La paradoja es evidente. El PRO nació hace más de veinte años prometiendo romper con las prácticas tradicionales de la política argentina. Construyó buena parte de su capital electoral sobre la idea de transparencia institucional, control del poder y responsabilidad de los funcionarios públicos. Hoy uno de sus fundadores abandona esa misma fuerza convencido de que esos valores dejaron de orientar su conducta.

Los datos ayudan a dimensionar el momento.

Más de 20 años de pertenencia partidaria.

Fundador del PRO y exministro de Educación de la Nación.

Una renuncia irrevocable dirigida personalmente a Mauricio Macri.

Un motivo político explícito: la decisión del partido de respaldar a Manuel Adorni en medio de la controversia que atraviesa al funcionario.

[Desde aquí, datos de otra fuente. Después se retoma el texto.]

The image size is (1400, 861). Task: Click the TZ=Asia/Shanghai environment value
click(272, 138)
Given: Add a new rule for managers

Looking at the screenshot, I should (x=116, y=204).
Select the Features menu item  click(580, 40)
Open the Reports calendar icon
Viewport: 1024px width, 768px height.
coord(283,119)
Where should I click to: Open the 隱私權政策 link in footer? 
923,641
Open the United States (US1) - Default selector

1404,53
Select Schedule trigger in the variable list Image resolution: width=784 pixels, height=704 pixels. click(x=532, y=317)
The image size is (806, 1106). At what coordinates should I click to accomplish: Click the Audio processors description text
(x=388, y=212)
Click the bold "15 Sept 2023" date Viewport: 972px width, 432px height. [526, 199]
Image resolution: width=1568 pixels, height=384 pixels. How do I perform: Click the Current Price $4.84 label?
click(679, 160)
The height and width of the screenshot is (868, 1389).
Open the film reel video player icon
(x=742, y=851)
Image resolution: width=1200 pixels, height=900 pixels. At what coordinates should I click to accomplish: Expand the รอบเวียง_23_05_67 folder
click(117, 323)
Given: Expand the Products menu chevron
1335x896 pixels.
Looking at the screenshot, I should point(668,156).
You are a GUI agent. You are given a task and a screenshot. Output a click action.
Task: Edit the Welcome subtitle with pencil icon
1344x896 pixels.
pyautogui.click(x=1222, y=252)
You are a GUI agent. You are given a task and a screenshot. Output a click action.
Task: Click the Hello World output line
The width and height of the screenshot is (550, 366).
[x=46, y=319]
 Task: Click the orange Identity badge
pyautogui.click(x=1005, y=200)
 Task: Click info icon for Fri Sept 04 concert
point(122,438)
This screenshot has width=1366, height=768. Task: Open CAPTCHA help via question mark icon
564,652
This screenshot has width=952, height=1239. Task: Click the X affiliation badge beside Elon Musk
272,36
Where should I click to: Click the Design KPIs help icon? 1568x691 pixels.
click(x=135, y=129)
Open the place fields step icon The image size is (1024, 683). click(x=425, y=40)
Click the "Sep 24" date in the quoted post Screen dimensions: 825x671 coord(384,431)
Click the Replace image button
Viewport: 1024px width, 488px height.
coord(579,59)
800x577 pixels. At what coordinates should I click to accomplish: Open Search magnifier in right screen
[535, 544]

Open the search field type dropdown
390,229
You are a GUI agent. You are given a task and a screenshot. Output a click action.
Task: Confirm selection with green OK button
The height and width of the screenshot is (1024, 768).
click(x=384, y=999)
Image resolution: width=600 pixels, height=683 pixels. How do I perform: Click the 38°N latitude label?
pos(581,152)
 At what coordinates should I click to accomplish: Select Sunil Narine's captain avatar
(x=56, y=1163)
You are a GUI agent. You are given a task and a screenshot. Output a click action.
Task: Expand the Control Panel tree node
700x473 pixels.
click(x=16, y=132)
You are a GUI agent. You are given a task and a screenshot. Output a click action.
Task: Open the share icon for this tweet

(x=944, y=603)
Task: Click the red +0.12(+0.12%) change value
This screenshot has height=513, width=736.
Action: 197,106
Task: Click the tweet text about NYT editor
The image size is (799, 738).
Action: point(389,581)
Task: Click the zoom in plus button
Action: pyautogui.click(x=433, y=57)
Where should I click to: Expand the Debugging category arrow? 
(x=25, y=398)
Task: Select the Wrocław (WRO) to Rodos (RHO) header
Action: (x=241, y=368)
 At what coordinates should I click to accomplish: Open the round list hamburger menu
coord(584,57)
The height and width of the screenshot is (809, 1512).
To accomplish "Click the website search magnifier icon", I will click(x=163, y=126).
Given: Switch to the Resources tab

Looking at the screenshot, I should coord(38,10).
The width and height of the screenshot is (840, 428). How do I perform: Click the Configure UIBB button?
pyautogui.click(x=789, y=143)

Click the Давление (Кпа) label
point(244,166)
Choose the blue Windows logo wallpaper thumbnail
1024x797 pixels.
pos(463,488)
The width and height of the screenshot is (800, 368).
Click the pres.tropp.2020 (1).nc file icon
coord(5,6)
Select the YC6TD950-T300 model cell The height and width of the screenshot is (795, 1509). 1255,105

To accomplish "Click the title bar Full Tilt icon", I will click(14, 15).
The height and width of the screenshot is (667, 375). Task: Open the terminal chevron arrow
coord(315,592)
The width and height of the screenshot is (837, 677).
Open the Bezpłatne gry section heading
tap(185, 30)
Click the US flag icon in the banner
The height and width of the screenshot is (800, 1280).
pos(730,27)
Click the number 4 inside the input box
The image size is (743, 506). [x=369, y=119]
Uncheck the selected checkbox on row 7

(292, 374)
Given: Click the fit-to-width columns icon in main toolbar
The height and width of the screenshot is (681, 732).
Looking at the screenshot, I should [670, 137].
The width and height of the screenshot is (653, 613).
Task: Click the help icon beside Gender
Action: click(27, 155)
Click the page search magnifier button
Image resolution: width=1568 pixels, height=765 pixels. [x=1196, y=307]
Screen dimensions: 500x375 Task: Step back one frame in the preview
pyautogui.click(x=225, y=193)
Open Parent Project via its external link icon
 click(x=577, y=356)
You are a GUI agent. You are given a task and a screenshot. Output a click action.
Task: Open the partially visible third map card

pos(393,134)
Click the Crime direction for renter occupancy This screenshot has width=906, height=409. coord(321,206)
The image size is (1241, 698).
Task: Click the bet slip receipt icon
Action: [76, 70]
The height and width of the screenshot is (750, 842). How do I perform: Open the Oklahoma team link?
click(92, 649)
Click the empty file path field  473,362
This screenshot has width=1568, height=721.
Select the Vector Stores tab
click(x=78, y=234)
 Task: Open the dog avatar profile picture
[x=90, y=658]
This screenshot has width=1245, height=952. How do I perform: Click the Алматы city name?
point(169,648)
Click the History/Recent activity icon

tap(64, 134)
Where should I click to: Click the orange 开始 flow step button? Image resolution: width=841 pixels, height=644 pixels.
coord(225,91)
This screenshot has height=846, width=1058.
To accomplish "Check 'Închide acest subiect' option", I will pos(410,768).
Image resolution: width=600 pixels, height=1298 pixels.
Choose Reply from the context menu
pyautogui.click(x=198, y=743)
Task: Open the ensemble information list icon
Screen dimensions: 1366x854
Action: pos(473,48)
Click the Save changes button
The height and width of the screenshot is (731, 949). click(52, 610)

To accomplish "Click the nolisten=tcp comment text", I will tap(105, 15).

Para Mauricio Macri, la salida de Bullrich representa algo más complejo que la pérdida de un dirigente que ya no ocupaba cargos de relevancia. Es la primera ruptura simbólica de un fundador que abandona el partido denunciando un alejamiento de sus principios originales. En política, las fracturas ideológicas suelen ser más difíciles de reparar que las disputas por cargos.

Mientras tanto, el Gobierno de Javier Milei observa el episodio con una ventaja evidente. Cada dirigente del PRO que decide acompañar al oficialismo fortalece la estrategia libertaria de absorber al espacio amarillo. Cada dirigente que se va denunciando esa cercanía confirma, al mismo tiempo, que el viejo partido fundado por Macri atraviesa la crisis más profunda de su historia.

La pregunta ya no es si el PRO sobrevivirá como estructura electoral. La incógnita es otra: si todavía conserva una identidad propia o si terminó convertido en un partido cuya principal función es sostener políticamente al gobierno libertario.

La renuncia de Esteban Bullrich no responde esa pregunta. Pero la deja planteada con una claridad que incomoda tanto a la conducción partidaria como a quienes, dentro del PRO, todavía buscan explicar dónde terminó aquel partido que prometía hacer política de otra manera.